____ Extracted data

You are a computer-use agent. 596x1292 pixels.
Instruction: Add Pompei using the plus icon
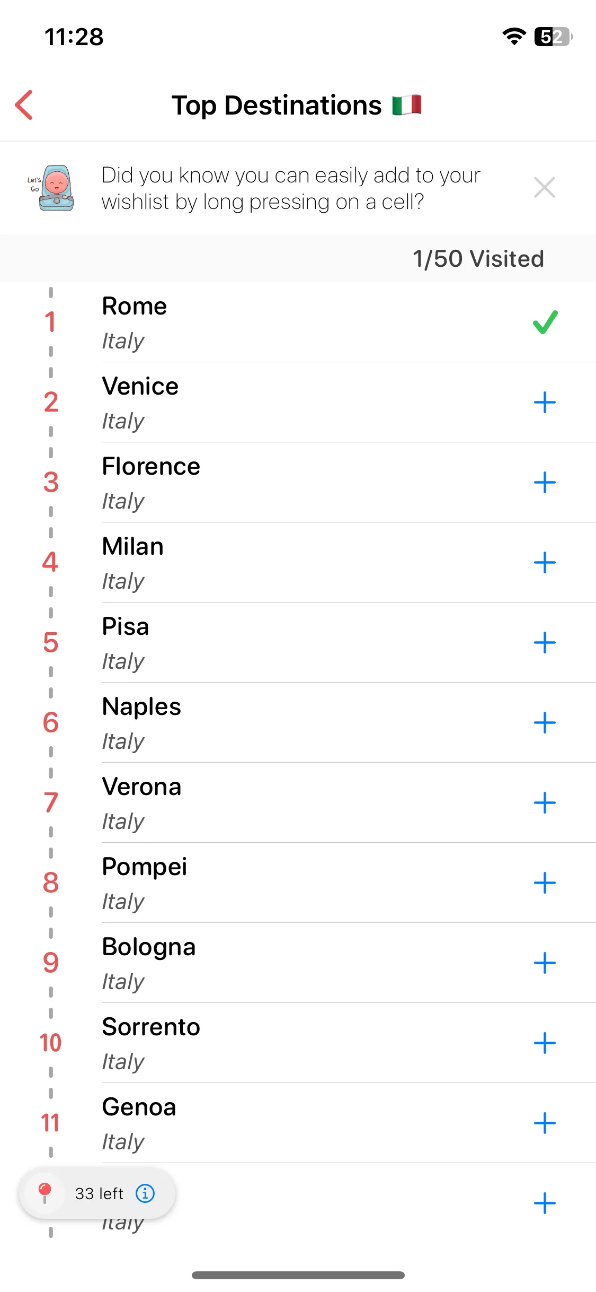(545, 883)
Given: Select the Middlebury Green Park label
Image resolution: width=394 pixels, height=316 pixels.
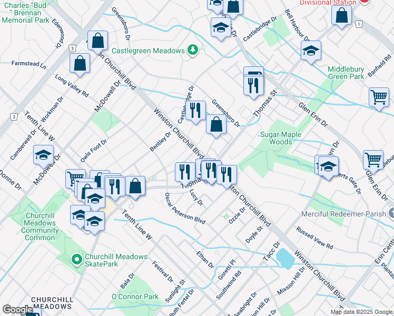Looking at the screenshot, I should pyautogui.click(x=346, y=73).
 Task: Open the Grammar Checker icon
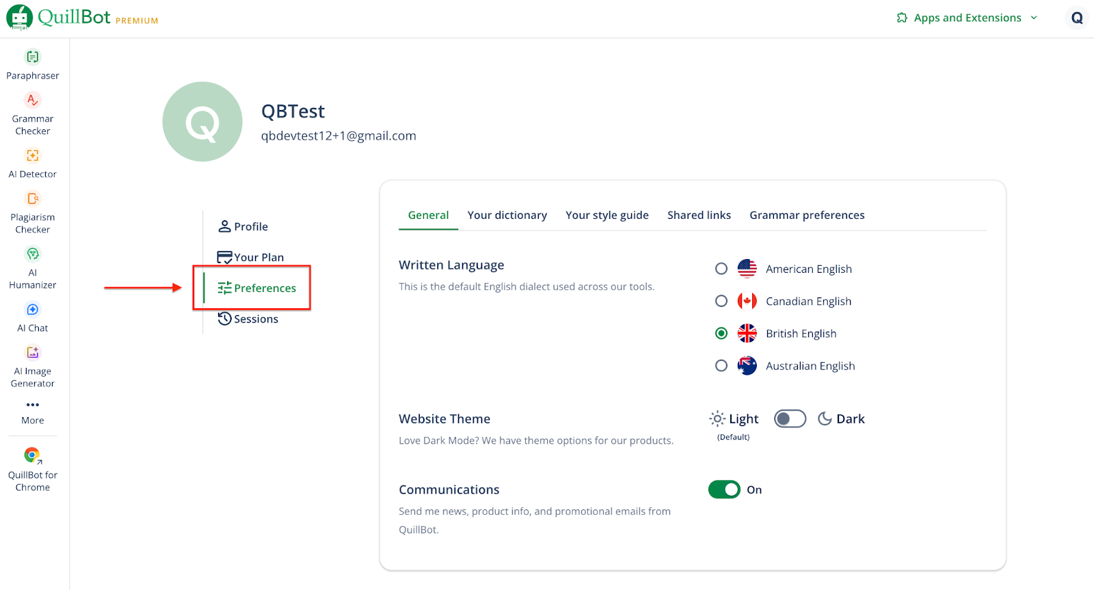tap(32, 100)
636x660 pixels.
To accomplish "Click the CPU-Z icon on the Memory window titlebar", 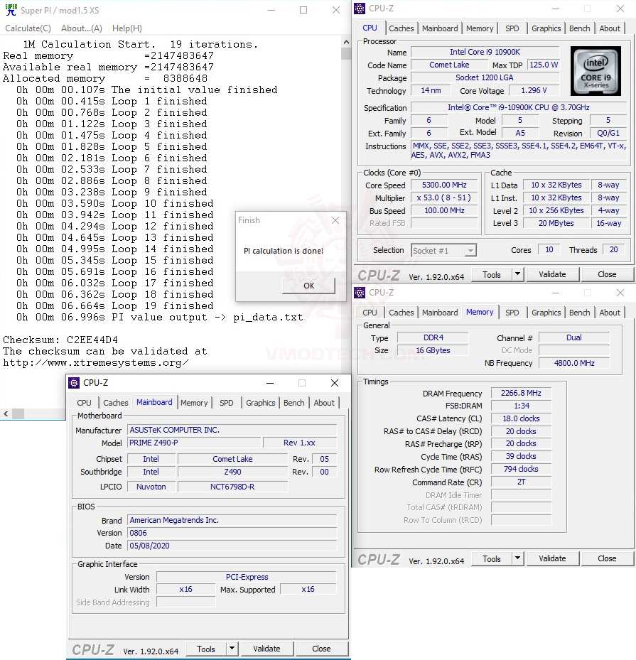I will [360, 292].

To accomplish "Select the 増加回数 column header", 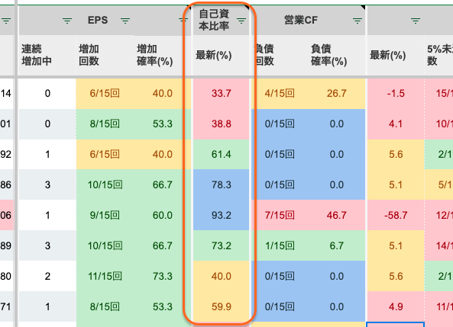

________

• Exercise requirements
Please reproduce the lines above, starting at the very first one and stopping after the line that contains "Looking at the", with that line included. Give only those lines and leave the pictures out.

• Exercise result
You are a computer-use agent. 596x1292 pixels.
Instruction: Add Pompei using the plus icon
(545, 883)
Given: Select the Middlebury Green Park label
Image resolution: width=394 pixels, height=316 pixels.
Looking at the screenshot, I should pyautogui.click(x=346, y=73).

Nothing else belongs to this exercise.